Approximately 40 fifth- and sixth-graders from throughout the Treasure Valley will spend part of their Saturday, not at the mall or in front of a TV, but learning firsthand of some of the challenges facing Boise's homeless population.
“The participating organizations got together because we thought there was a void in leadership opportunities for fifth- and sixth-graders,” said Melissa Thomsen, CEO of Big Brothers Big Sisters.
Thomsen’s organization is partnering with Girl Scouts of Silver Stage, Boys and Girls clubs of Ada County and Nampa, Treasure Valley Family YMCA, United Way of Treasure Valley and the Boise School District, to sponsor the Youth Leadership Collaborative, the umbrella organization of the community service effort.
Thomsen said the YLC—which started three years ago—has seen tremendous success. The goal of the initiative is to promote positive leadership and to allow younger students the chance to give back. Each organization selects their own candidate to participate based on leadership potential and available opportunities. The YLC then allows students to take the reins, choosing their own projects.

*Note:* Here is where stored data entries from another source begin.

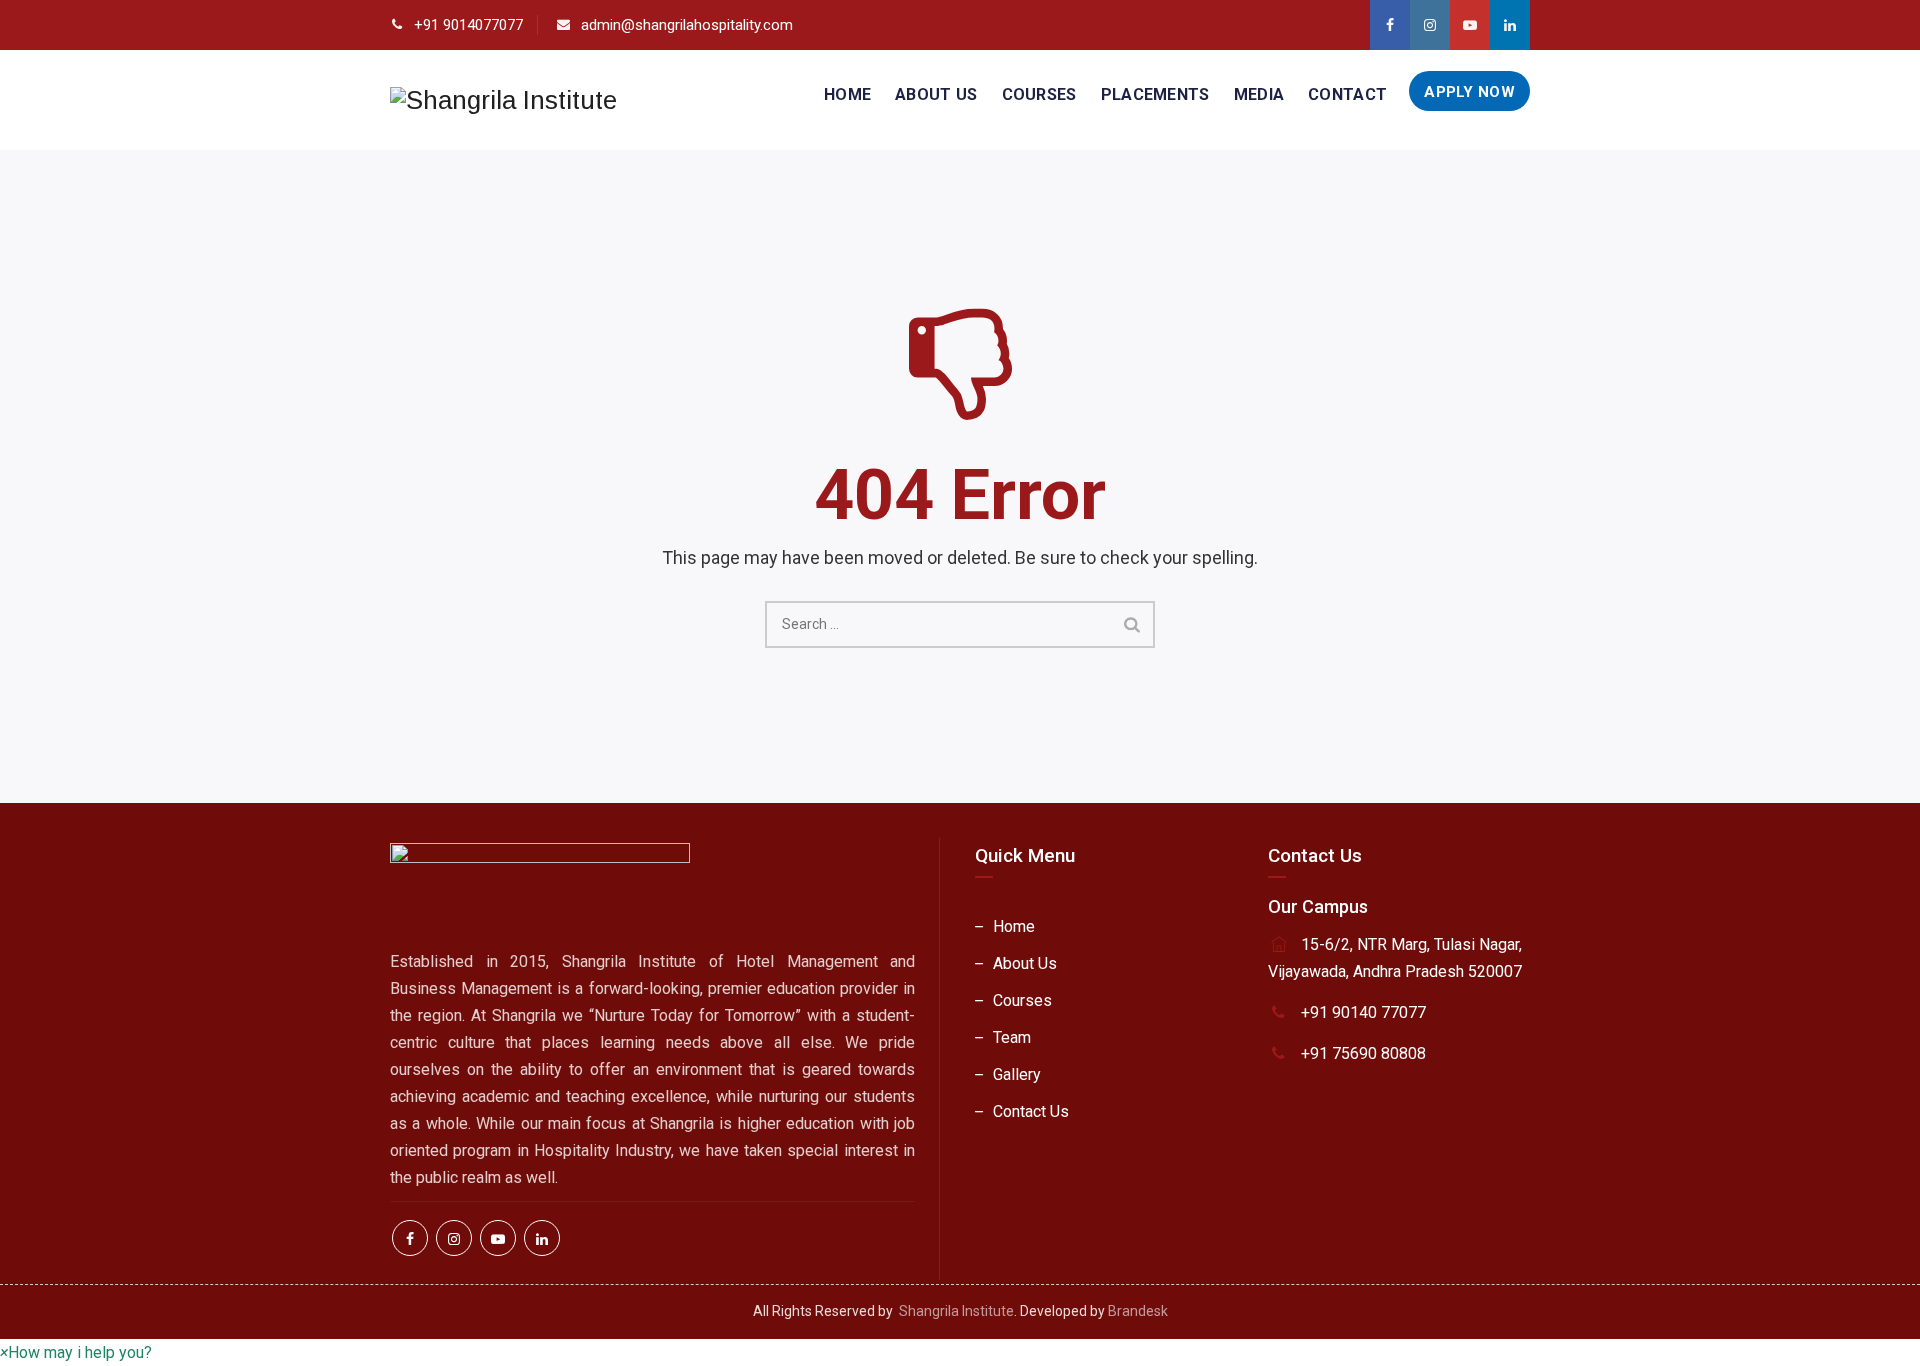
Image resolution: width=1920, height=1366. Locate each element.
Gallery (1017, 1074)
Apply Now (1469, 92)
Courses (1039, 94)
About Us (936, 94)
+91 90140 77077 (1363, 1012)
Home (847, 94)
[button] (76, 1352)
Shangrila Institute (956, 1311)
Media (1259, 94)
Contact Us (1031, 1111)
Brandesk (1138, 1311)
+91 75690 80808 (1363, 1053)
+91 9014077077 (468, 25)
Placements (1155, 94)
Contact (1347, 94)
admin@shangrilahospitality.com (687, 25)
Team (1012, 1037)
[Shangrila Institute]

“We help guide the students,” said Thomsen. “They tell us what ideas they have come up with, and we do the research to provide the resources.”

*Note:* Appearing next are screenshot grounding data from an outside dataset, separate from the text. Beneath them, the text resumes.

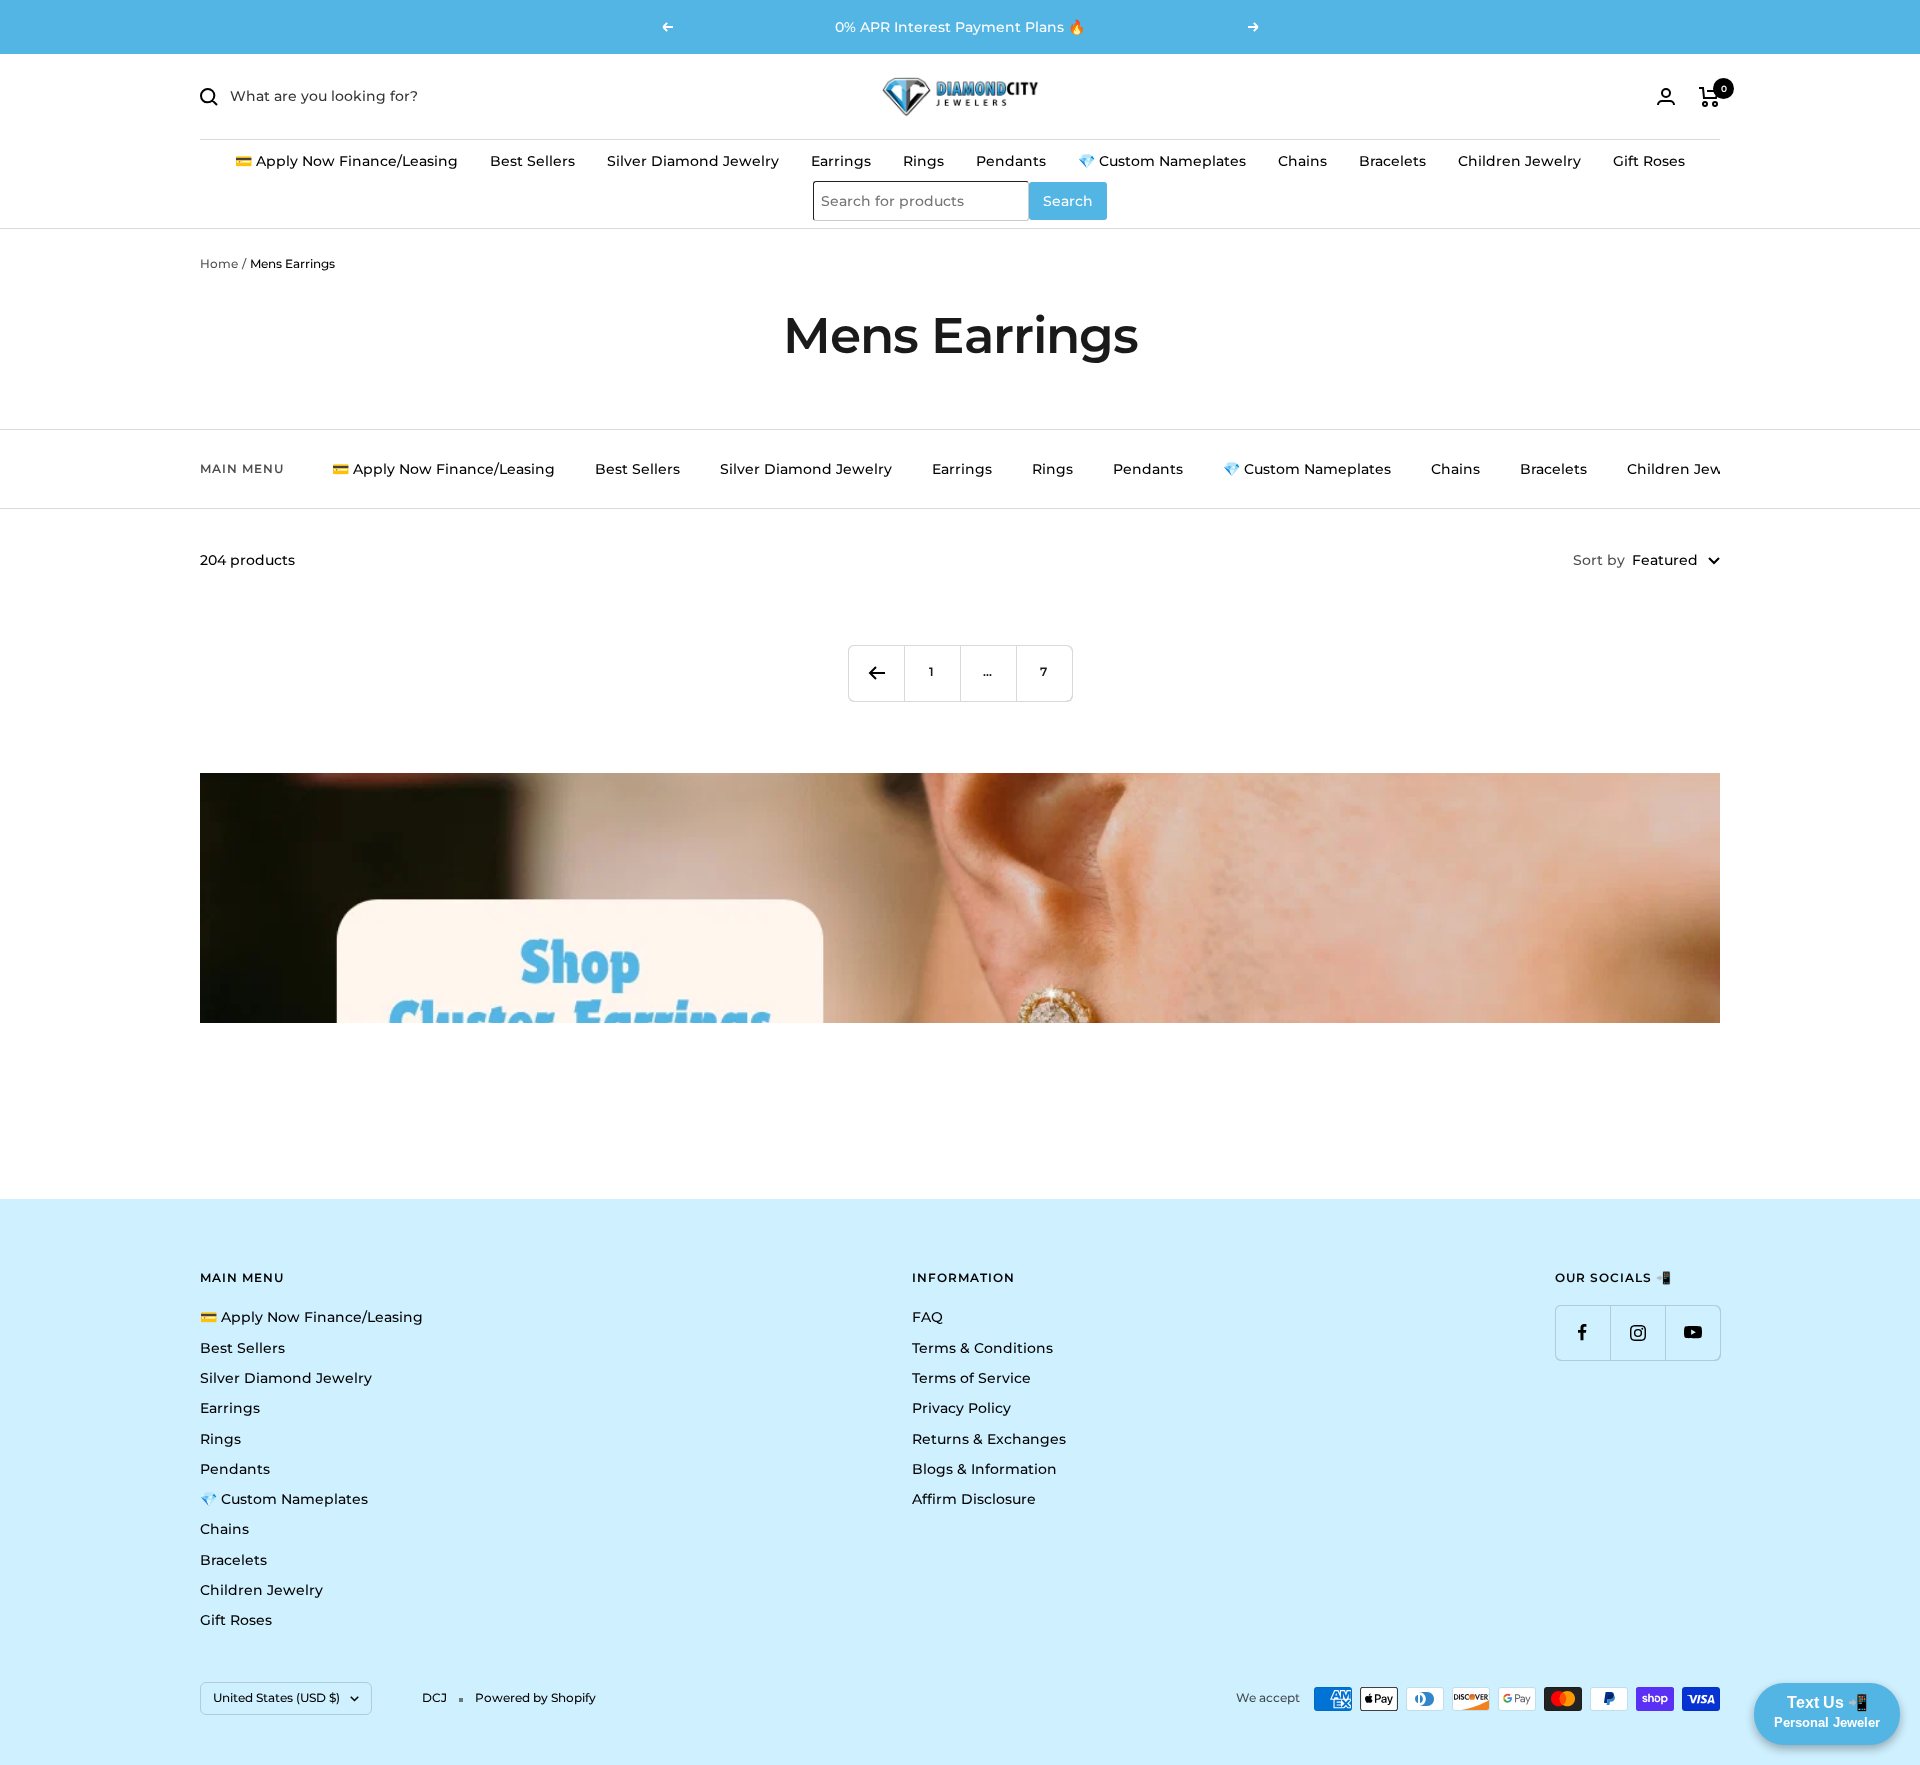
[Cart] (1709, 97)
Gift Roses (1649, 161)
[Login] (1666, 96)
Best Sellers (532, 161)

The students will spend Saturday afternoon at Corpus Christi House, a Boise day shelter, which helps dozen of homeless on any given day. In particular, the students will help organize the shelter's many donations.
“It’s a unique opportunity for many of these children who might not otherwise realize their natural abilities,” said Bob Rainville, member of the Boise Sunrise Rotary Club, one of the Saturday event's sponsors.